## WHAT YOU WILL DO
Omitting all pictures, print the lines of the listing from the one containing "Screen dimensions: 465x291" through the final line, both ends included, with no other text.

════════════════

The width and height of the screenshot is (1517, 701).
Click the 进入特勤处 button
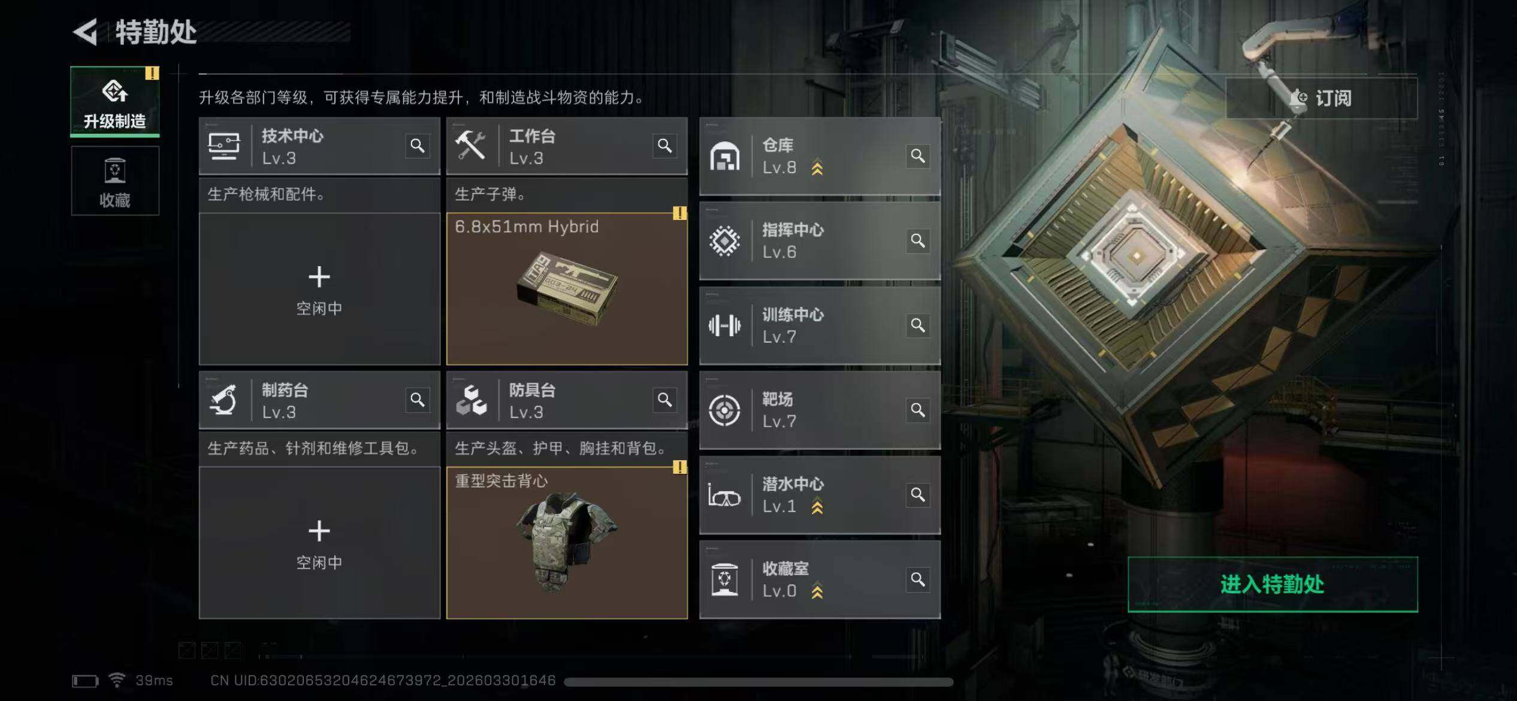click(1273, 584)
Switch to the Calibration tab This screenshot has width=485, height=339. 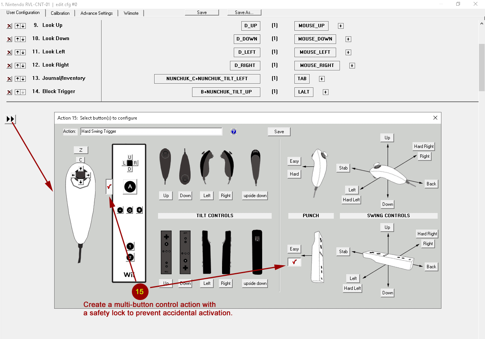tap(60, 13)
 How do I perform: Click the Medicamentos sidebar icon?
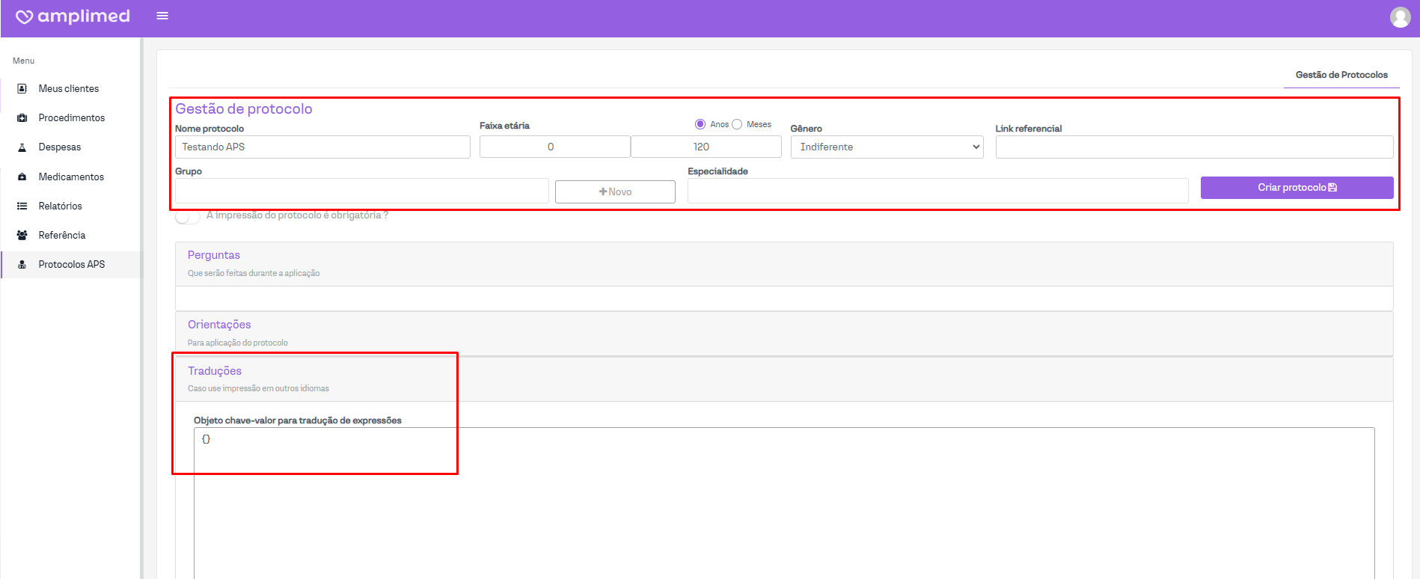pos(22,177)
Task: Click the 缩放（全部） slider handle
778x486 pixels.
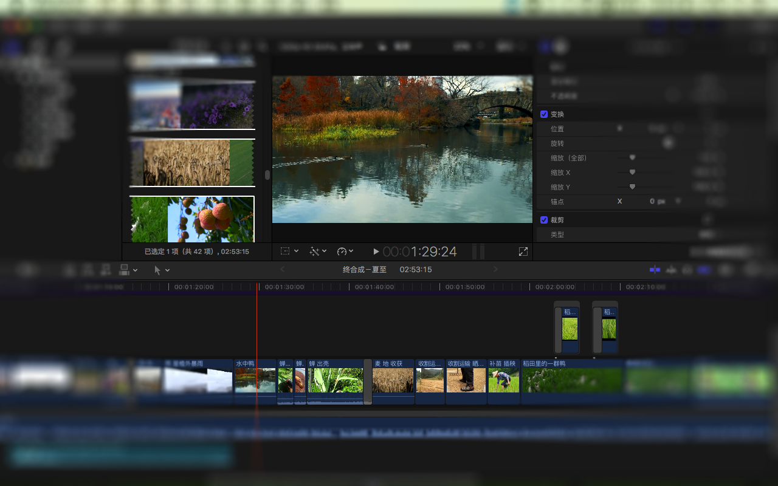Action: (x=632, y=158)
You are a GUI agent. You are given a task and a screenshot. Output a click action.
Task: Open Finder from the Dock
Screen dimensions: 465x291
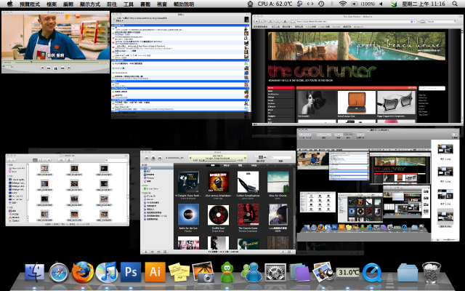[34, 272]
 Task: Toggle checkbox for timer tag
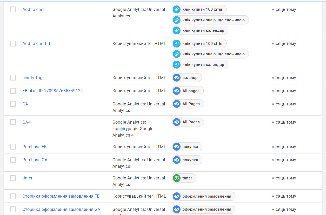point(13,178)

════════════════

## ANSWER BOX
Screen dimensions: 465x291
[34, 272]
 Task: Toggle checkbox for timer tag
point(13,178)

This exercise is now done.